The American President by Leuchtenburg William E
Author:Leuchtenburg, William E.
Language: eng
Format: epub
ISBN: 9780195176162
Publisher: Oxford University Press
Published: 2015-11-18T16:00:00+00:00
“And”—Johnson broke off his sentence for a moment; then, raising his arms, resumed—“we shall overcome.”
His biographer Robert Dallek has described the response by the members of Congress and the onlookers in the gallery: “A moment of stunned silence followed, as the audience absorbed the fact that the President had embraced the anthem of black protest. And then almost the entire chamber rose in unison. … Tears rolled down the cheeks of senators, congressmen, and observers in the gallery, moved by joy, elation, a sense that the big victor, for a change, was human decency, the highest standards by which the nation was supposed to live.” Even the justices of the Supreme Court—all of them—leapt to their feet applauding.
The president had another thought he wanted to impart. “A century has passed, more than 100 years, since the Negro was freed,” he continued. “And he is not fully free tonight. … A century has passed, more than 100 years, since equality was promised. And yet the Negro is not equal.” He pointed out: “The real hero of this struggle is the American Negro. His actions and protests, his courage to risk safety and even to risk his life, have awakened the conscience of this nation. … And who among us can say that we would have made the same progress were it not for his persistent bravery, and his faith in American democracy?” Watching on television, Martin Luther King wept.

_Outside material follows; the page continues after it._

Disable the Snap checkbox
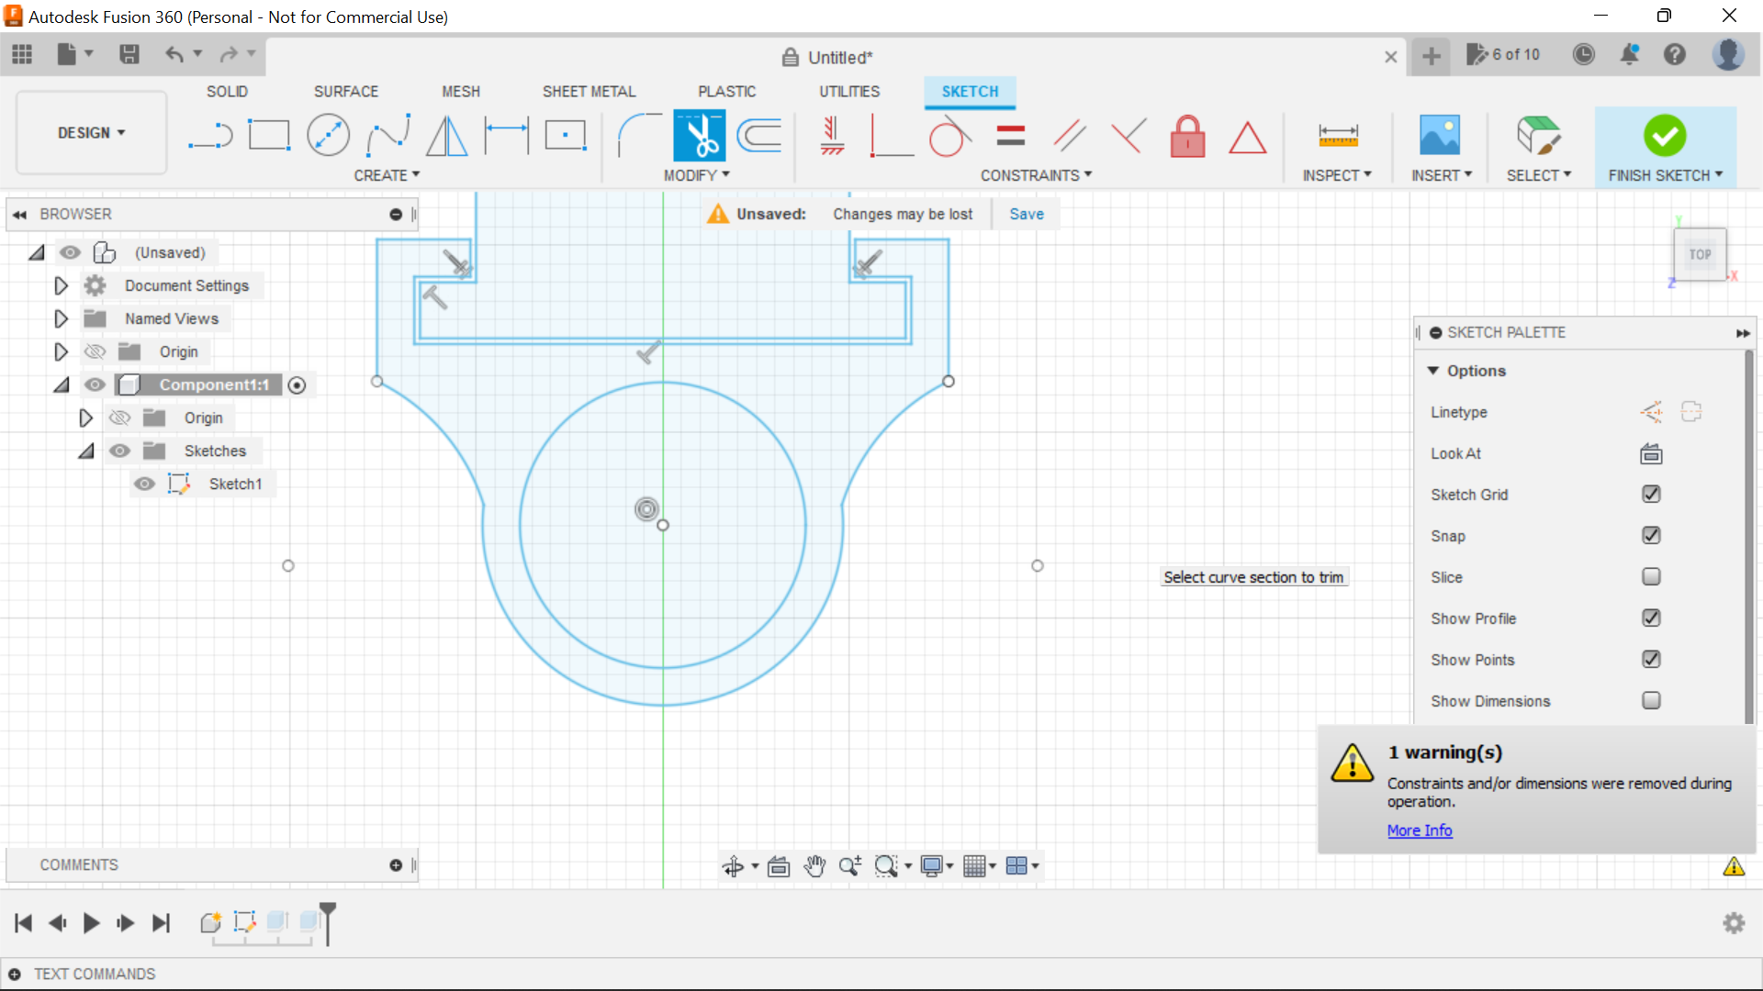1763x991 pixels. click(1651, 535)
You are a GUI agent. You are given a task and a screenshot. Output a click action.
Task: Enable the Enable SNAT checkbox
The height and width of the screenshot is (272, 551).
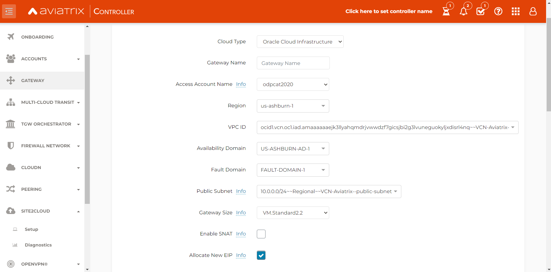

Johnson concluded on a personal note. Alluding once again to his experience at the Mexican American school in Cotulla, Texas, he said:
My students … often came to class without breakfast, hungry. … They never seemed to know why people disliked them. But they knew it was so, because I saw it in their eyes. I often walked home late in the afternoon, after the classes were finished, wishing there was more that I could do. …
I never thought then, in 1928, that I would be standing here in 1965. It never occurred to me in my fondest dreams that I might have the chance to help the sons and daughters of those students and to help people like them all over the country.